Exploratory Factor Analysis
Author: Dr. Hannah Volk-Jesussek
Updated:
Factor analysis is a method that aims to uncover structure in large variable sets. If you have a data set with many variables, some of them may be interrelated, i.e., correlate with each other. These correlations are the basis of factor analysis.
The aim of factor analysis is to group variables, separating those that correlate strongly from those that correlate less strongly.
What is a factor?
In factor analysis, a factor can be seen as a hidden variable that influences several observed variables.
In other words, several variables are observable manifestations of fewer underlying factors.
In factor analysis, variables that are highly correlated with each other are combined. It is assumed that this correlation is due to a non-measurable variable, which is called a factor.
Example: Factor Analysis
Factor analysis can be used to answer the following questions:
- What structure can be detected in the data?
- How can the data be reduced to some factors?
The following table shows where factor analysis is used in different fields.
Examples
| Question | Variable | Possible factors | |
|---|---|---|---|
| Psychology | Can different personality traits be grouped into personality types? | Being sociable, spontaneous, curious, nervous, aggressive, etc. | Neuroticism, extraversion, openness to new experiences, conscientiousness, agreeableness |
| Business administration | How can different cost types be summarized in cost characteristics? | Material costs, personnel costs, equipment costs, fixed costs etc. | Influenceability, urgency of coverage |
Research questions for Factor Analysis
A possible research question might be: Can different personality traits such as outgoing, curious, sociable, or helpful be grouped into personality types such as conscientious, extraverted, or agreeable?

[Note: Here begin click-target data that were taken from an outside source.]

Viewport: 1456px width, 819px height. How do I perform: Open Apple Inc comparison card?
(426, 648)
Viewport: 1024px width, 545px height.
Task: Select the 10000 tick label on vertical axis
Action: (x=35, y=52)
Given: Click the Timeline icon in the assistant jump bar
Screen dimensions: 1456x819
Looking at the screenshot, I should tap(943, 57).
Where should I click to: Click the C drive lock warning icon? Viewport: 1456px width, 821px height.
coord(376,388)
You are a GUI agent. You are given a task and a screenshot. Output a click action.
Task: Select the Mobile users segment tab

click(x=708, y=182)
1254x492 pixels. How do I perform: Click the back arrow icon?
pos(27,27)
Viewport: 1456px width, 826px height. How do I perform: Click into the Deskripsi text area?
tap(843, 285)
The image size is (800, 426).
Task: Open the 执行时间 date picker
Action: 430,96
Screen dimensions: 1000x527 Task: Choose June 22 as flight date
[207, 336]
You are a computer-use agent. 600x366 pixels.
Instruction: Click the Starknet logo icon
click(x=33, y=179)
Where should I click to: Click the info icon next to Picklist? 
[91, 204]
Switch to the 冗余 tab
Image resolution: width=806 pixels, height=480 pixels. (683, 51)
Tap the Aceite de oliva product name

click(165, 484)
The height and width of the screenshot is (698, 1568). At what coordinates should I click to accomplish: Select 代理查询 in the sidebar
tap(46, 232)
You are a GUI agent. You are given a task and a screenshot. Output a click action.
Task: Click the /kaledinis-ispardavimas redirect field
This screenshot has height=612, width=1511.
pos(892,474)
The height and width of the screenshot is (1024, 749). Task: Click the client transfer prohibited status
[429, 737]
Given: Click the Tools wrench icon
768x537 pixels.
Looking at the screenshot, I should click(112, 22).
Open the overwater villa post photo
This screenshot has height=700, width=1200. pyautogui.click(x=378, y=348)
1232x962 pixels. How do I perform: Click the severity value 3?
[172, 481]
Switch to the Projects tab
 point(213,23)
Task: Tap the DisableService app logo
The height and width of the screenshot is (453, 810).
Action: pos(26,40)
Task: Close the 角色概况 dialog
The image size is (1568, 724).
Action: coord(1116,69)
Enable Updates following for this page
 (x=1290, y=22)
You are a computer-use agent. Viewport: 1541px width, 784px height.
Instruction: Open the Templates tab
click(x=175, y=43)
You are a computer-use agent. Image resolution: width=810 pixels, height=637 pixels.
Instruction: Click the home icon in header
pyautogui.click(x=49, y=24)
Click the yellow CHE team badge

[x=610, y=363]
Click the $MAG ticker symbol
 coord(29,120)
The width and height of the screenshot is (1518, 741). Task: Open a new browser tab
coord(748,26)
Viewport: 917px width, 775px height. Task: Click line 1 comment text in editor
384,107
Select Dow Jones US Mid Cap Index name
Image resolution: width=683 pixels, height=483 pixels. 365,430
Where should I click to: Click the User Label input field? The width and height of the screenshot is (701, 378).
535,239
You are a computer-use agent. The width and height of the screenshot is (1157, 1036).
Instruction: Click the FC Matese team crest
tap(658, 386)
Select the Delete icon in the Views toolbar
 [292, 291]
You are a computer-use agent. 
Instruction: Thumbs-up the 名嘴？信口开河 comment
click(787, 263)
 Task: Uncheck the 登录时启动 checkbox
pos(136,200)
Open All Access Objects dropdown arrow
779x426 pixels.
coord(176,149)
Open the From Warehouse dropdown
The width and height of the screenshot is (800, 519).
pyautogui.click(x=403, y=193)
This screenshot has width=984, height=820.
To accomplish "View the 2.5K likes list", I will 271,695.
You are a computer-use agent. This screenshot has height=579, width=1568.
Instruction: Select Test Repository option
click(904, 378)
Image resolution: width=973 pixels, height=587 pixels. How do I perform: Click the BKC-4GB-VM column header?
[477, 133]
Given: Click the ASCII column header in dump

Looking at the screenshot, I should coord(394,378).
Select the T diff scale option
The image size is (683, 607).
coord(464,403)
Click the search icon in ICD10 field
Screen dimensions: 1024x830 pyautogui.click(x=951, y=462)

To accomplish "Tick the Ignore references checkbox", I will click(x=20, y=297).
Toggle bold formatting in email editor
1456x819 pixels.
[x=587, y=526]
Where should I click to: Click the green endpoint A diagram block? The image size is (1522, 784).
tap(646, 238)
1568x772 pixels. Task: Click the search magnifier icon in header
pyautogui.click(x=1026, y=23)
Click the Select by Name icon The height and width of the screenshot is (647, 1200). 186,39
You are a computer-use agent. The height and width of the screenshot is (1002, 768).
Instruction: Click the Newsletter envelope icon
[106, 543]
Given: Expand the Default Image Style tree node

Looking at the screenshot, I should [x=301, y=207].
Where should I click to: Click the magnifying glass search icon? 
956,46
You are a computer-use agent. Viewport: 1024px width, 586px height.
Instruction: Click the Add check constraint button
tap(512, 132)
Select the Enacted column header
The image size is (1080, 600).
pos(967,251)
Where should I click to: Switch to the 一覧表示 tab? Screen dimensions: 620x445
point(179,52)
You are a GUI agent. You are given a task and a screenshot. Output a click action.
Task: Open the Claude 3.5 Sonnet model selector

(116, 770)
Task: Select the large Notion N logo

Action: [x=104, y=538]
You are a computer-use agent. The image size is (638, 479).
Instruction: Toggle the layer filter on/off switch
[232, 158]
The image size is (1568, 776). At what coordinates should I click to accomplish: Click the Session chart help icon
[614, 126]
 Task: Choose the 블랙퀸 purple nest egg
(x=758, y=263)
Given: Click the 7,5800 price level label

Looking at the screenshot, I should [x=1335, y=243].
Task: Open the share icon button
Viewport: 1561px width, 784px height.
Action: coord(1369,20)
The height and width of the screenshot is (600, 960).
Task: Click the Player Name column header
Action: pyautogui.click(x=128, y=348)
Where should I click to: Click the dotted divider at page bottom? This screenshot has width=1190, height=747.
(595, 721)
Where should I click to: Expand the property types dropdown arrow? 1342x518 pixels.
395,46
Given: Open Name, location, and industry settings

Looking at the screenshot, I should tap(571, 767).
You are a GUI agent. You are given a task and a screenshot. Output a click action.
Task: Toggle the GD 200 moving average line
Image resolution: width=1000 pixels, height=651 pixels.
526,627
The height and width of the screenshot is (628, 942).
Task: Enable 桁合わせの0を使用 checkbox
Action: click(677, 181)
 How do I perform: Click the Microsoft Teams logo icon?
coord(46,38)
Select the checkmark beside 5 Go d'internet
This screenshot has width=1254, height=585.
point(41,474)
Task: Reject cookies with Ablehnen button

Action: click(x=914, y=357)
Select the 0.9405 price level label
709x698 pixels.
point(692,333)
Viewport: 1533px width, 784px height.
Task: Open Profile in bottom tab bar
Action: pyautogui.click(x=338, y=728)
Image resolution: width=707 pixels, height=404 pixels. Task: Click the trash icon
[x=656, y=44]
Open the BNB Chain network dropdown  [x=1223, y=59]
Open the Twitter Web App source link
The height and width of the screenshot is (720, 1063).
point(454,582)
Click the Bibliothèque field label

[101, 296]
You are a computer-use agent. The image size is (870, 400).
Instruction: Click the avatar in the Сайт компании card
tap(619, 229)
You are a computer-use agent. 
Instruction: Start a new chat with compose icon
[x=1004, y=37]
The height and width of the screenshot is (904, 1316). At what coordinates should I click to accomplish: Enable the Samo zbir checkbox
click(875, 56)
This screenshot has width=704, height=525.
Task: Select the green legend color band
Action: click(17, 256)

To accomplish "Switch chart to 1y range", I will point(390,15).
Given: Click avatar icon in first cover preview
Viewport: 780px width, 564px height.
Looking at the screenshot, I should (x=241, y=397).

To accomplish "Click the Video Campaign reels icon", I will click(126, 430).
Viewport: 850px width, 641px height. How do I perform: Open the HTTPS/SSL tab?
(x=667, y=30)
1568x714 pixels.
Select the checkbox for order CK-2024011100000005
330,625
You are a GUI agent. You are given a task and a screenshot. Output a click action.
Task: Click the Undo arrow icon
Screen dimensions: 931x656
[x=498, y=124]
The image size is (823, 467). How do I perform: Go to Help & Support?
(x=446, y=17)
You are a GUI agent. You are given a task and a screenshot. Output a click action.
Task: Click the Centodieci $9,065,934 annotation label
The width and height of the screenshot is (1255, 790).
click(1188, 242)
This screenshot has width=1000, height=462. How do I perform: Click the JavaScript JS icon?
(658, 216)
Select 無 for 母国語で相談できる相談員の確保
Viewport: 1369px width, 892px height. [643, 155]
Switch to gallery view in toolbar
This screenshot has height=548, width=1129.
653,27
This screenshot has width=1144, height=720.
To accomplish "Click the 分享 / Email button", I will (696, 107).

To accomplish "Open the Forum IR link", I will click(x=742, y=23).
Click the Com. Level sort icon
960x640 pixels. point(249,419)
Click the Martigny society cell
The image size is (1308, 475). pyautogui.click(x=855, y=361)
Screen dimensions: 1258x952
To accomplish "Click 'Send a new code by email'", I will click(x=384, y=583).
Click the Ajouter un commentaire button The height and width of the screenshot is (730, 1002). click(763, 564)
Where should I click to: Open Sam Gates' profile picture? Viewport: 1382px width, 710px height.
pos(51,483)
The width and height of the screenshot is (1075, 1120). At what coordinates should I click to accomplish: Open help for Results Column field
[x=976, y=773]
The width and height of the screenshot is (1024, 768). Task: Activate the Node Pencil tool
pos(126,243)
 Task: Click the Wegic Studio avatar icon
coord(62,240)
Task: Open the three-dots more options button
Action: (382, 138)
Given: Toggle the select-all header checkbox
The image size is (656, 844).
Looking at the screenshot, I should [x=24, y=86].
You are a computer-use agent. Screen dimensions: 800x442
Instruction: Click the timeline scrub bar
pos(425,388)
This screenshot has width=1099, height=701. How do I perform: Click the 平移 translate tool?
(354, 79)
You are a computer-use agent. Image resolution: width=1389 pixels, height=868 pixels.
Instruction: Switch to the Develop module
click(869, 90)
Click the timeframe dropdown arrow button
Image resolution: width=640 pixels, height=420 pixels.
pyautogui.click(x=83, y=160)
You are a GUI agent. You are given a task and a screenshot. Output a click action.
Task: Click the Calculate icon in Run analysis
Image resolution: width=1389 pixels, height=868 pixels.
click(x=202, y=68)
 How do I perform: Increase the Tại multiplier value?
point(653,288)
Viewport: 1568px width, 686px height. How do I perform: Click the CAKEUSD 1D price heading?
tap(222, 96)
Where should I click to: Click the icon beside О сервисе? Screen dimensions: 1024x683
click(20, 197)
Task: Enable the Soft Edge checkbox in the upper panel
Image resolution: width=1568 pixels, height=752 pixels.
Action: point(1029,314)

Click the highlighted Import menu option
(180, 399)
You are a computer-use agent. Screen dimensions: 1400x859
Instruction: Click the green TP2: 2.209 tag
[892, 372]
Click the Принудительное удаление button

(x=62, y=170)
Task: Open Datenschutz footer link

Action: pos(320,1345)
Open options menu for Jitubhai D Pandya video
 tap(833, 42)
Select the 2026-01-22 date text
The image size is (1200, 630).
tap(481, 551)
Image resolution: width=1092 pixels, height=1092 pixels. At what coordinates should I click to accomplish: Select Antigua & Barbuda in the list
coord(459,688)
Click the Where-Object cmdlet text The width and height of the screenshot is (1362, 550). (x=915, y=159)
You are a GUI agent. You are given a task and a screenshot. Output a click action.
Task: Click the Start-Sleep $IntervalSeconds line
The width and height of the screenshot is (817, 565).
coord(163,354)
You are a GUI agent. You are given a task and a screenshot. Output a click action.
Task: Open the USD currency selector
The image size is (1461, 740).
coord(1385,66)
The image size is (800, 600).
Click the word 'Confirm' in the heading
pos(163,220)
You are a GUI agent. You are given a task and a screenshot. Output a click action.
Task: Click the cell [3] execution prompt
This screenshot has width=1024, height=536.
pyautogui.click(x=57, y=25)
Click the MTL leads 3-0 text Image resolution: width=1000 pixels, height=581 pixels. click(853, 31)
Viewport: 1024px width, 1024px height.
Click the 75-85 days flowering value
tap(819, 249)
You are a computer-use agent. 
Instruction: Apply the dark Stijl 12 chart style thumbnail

You want to find out whether some of the characteristics sociable, spontaneous, hard-working, conscientious, warm-hearted or helpful correlate with each other and can be described by an underlying factor. To find out, you created a small survey with numiqo.
You have interviewed 20 people and have the results output to an Excel table. Here you can find the example data set, which you can use to calculate the example directly online with numiqo under Factor Analysis Calculator.
Factor loadings, eigenvalues, communalities
The key terms in factor analysis are factor loadings, eigenvalues, and communalities. With their help, it is possible to see how strong the relationship between individual variables and factors is.
Factor loading
- Correlation between a variable and a factor
- Loading of a variable on a factor
Eigenvalue
- The variance explained by a factor
- Sum of the squared factor loadings
Communalities
- Variance of the variables, which is explained by all factors
- Sum of the squared factor loadings of a variable
Correlation matrix
The first step in factor analysis is to calculate the correlation matrix. Starting from the correlation matrix, the so-called eigenvalue problem is solved, which is used to calculate the factors.
Factor analysis and dimensionality
It is important to note, however, that factor analysis does not give a clear answer as to how many factors should be used and how these factors should be interpreted.
There are two common methods to determine the number of required factors: the eigenvalue criterion (Kaiser criterion) and the scree test.
Eigenvalue criterion (Kaiser criterion)
To determine the number of factors with the eigenvalue criterion (Kaiser criterion), the eigenvalues of the individual factors are used. All factors with eigenvalues greater than 1 are retained.
Scree test
To determine the number of factors with the scree test or scree plot, the eigenvalues are sorted by size and displayed in a line chart. The number of factors is read at the bend in the chart.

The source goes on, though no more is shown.